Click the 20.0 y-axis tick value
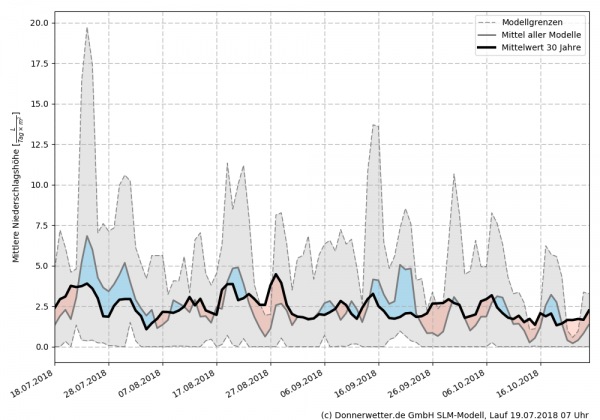 [x=38, y=22]

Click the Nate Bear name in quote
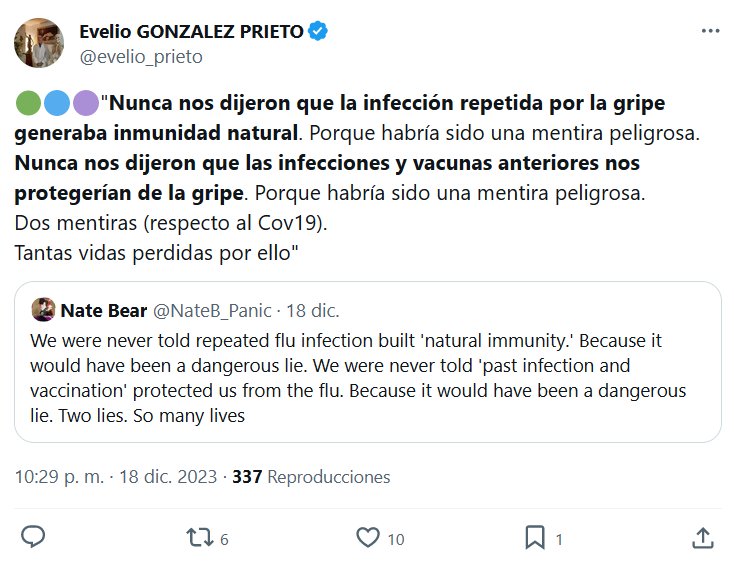coord(104,308)
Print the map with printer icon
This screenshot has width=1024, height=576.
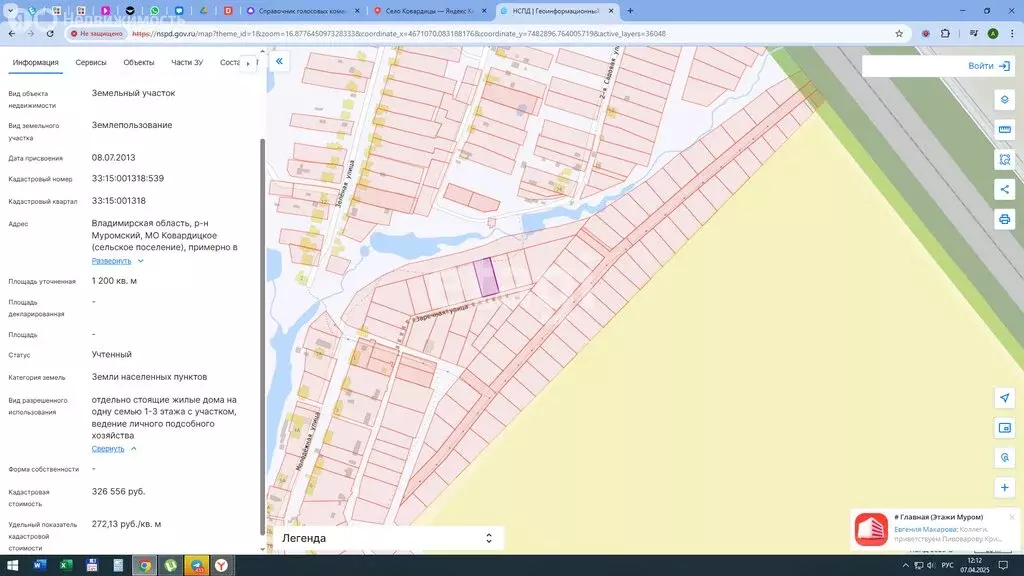pos(1004,219)
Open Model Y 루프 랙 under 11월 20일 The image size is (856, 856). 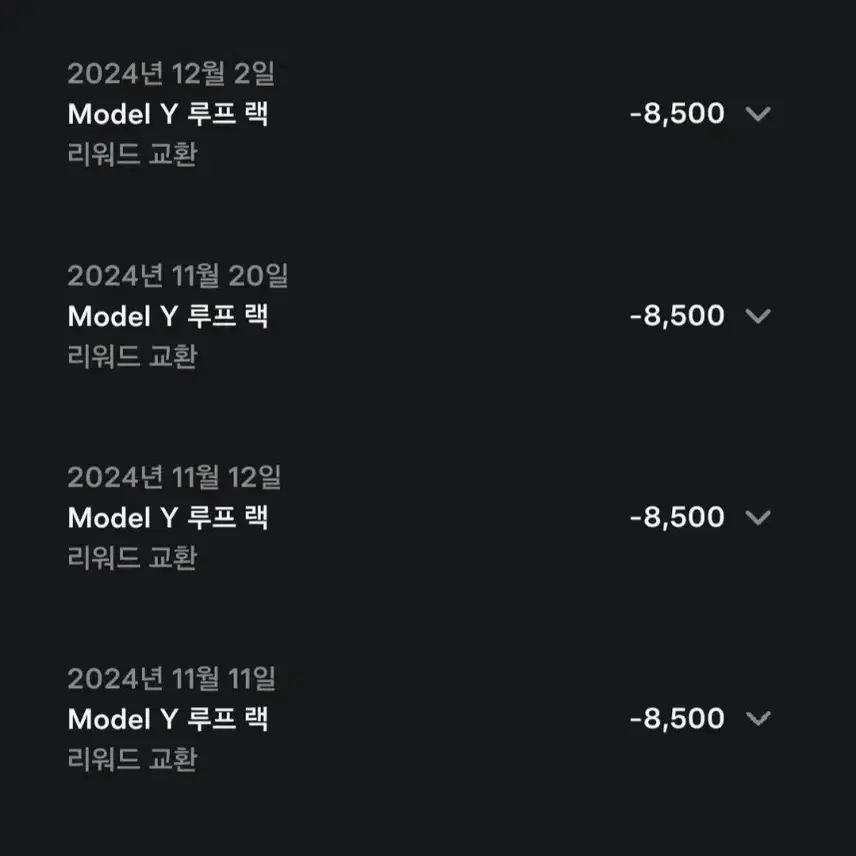click(x=168, y=316)
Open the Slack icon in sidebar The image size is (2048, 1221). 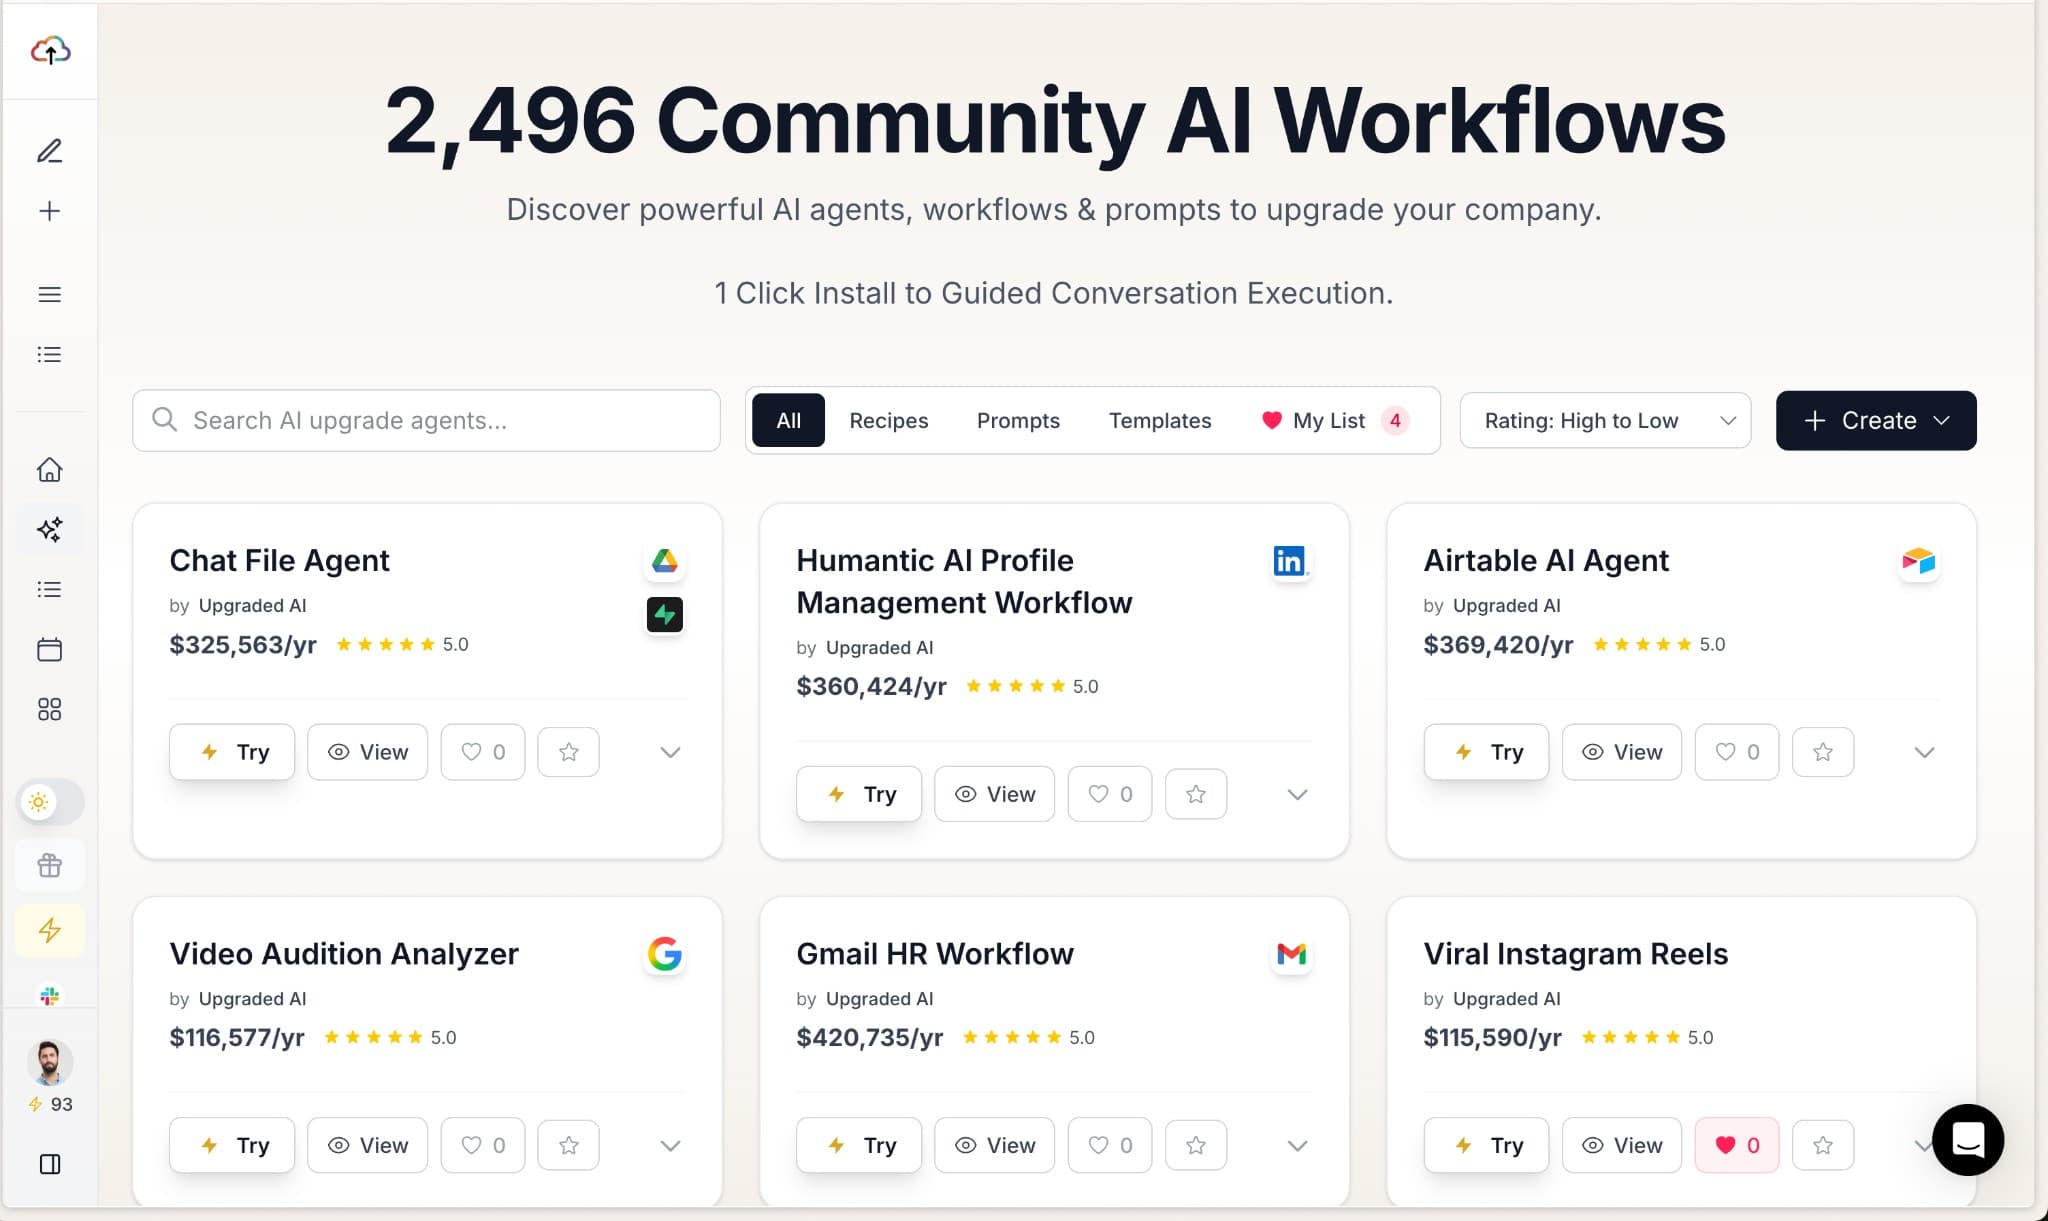[x=50, y=995]
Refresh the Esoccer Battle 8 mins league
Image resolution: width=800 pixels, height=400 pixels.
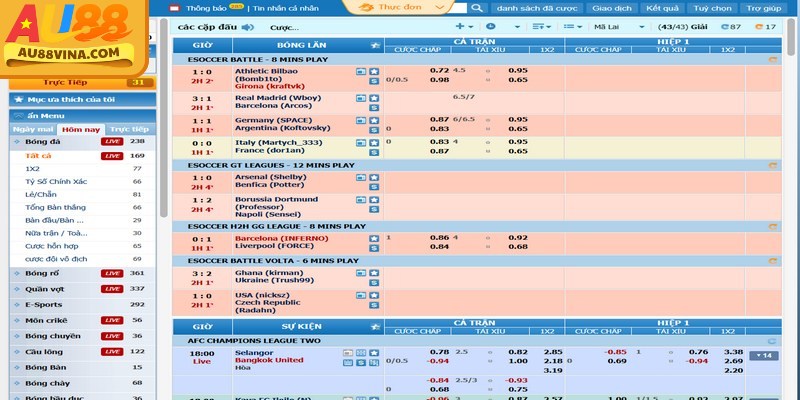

# Short problem
Which lines in the material above contain the string "height"? Copy each of them in full, treating case as significant.

# Exercise output
This screenshot has width=1024, height=576.
Image resolution: width=800 pixels, height=400 pixels.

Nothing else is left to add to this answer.